Writing about Whim W’Him’s X-POSED and Pacific Northwest Ballet‘s Carmina Burana program the same weekend, she singled out Ratmansky‘s Concerto DHCS and Manuel’s piece to compare, “because they prompted me to think about patterns, and nuance, and most of all, the complex marshalling of bodies in space,” then added, “Oh, and they both featured bravura performances from excellent dancers.”
Time and again, the immense energy of this piece and the ability and passion it required and exacted of the dancers aroused comment. Said Michael Upchurch in the Seattle Times, “It’s a kaleidoscopic tangle of constantly contrasting textures. Its movement is insanely varied, with loosey-goosey turns taking instant shifts toward the sharply etched (and vice versa) without ever sacrificing any clarity. The dancers’ feats of memory are as impressive here as their acrobatic agility.”
Michele Solano, on her ‘Thus Spoke Lady M‘ blog, reported: “I found myself experiencing anxiety and stress watching the dancers, like watching a suspense film and desperately wanting the hero and heroine to escape whatever is chasing them, holding them captive.
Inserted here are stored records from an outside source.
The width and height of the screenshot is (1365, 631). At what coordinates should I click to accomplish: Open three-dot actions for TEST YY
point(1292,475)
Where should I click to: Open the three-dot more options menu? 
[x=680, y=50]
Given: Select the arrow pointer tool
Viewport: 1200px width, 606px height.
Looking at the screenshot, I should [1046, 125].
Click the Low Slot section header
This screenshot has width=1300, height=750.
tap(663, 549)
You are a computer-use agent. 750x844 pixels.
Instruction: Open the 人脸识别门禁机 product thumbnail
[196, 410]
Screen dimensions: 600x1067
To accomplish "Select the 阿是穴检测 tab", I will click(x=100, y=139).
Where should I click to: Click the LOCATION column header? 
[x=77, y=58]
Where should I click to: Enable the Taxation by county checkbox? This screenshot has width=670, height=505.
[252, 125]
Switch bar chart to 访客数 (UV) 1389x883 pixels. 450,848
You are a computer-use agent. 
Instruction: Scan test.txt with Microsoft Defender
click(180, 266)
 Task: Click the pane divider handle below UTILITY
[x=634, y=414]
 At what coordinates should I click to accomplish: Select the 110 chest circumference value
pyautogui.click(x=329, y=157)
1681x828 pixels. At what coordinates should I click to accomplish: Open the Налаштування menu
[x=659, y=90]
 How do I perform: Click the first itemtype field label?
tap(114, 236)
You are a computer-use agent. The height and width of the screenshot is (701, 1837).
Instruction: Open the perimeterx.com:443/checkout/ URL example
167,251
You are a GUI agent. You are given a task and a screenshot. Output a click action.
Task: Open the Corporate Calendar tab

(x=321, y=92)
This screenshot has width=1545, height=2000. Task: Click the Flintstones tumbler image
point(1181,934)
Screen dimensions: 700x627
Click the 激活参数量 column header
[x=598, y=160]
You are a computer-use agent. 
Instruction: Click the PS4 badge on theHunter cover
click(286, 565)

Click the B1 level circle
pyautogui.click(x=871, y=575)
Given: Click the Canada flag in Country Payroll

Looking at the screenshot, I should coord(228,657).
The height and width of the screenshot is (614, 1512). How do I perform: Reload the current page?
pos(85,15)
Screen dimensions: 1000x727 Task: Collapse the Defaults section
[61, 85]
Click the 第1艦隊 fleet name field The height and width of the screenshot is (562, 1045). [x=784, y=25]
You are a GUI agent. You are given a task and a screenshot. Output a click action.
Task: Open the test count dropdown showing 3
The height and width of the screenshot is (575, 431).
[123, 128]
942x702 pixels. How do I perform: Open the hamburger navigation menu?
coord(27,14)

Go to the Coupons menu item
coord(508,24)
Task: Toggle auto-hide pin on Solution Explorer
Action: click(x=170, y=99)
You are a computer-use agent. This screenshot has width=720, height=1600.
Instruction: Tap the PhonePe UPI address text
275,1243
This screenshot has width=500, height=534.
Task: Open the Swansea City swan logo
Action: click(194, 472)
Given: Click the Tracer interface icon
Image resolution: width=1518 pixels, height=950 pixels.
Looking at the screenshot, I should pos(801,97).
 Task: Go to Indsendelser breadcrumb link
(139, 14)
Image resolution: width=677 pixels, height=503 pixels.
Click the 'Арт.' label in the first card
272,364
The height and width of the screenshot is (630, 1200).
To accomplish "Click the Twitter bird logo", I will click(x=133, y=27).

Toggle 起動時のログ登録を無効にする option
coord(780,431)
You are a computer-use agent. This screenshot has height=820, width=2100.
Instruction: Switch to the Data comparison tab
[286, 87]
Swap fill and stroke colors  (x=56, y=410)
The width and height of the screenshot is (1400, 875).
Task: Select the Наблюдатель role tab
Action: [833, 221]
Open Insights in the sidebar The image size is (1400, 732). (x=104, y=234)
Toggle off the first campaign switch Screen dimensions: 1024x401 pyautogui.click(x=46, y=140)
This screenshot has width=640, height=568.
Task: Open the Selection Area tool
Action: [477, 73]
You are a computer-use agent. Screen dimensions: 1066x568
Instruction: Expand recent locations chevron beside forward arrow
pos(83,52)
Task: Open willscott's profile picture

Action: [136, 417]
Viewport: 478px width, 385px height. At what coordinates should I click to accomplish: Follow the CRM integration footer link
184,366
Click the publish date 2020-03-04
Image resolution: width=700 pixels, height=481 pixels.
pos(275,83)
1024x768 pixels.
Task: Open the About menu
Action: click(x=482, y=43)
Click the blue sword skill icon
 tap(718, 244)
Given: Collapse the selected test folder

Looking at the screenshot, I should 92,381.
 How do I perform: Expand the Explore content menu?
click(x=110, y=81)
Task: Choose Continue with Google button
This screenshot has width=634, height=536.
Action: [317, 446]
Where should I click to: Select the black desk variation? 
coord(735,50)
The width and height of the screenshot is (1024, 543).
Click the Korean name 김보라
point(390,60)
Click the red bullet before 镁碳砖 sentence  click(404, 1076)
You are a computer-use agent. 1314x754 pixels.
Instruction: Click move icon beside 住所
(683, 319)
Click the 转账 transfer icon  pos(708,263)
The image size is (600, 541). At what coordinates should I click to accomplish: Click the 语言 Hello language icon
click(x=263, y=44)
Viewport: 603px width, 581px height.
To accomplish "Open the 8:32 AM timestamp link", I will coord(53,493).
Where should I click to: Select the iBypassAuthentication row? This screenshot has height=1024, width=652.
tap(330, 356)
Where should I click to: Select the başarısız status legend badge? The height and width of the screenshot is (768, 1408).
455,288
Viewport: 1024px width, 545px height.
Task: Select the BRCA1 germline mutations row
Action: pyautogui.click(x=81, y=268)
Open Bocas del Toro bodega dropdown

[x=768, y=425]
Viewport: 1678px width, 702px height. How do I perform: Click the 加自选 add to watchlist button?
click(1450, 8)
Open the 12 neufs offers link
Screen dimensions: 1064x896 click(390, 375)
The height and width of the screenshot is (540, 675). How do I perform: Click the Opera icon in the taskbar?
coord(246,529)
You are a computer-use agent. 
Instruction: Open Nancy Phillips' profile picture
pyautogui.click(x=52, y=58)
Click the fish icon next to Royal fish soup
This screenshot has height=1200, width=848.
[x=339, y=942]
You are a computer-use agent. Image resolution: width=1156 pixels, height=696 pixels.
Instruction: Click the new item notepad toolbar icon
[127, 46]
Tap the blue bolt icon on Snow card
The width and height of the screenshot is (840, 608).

And just when one or more of the company members would find themselves breaking away from the group, the group would grab hold and pull the dancer back in the most jarring way creating horizontal pictures of tension, and the next thing you knew another fascinating vertical shape would be created as they all moved as one. This choreography was eclectic, volatile, and extremely creative.”
For some watchers, the pace was too unrelenting. Ciara McCormack of Seattle Dances commented: “Costumed in ragged grey garb with red, wound-like rips, the dancers moved between huge stag leaps, spiraling falls, and Thriller-like tics with wide, satisfied grimaces on their faces. Slowly, the choreography evolved, at first cutting between animalistic prowling, smooth unison, and incessant shaking, before morphing into a stunning series of risk-taking partnering and lifts. These pairings showcased the prowess of the dancers and followed the ripple of change that one person can effect on those around them. But, no matter how impressive or suited to the theme of the piece, such a long series of physical tricks wear out quickly.”
Yet in Rachel Gallaher’s review: “Ensemble sections were full of leaps, turns, spins, outstretched waving arms and always a strong pulsating energy (and moments where the unison is so spot-on it appears mechanic), but it was the duets and smaller groups that provided some of the most emotion-rich moments in the piece.”
And indeed, throughout RIPple efFECT, in the midst of constant and unending chaos, instants of quiet or flashes of momentary unity bloomed. These were not always comfortable. A poignant duet of Tory and Justin Reiter seemed at times a tender connection between two lovers, or mother and child, but by the end it suggested to me a burdened Old Man (in this case Woman) of the Sea.
And the unison sections often, along with the jumble of shouting voices that at one point emanated from dancers, conjured mass hysteria as readily as community.
While working on program notes, Manuel himself characterized his piece by saying: “Each individual, has a personal story, background, energy, vibration, affecting the whole group in constant evolution, transformation, mutation, renewal, flow. That same group (surrounding/environment) will influence each of their being at the core.”
He toldof the University of Washington Daily, “I always love the notion of group and trying to find harmony somehow in the group, even if you have very eclectic people. The idea is what is the influence we have on others? It’s all about going with the flow and following different influences instead of resisting.” But isn’t it often through resistance that we find or define our humanity and bring forth harmony?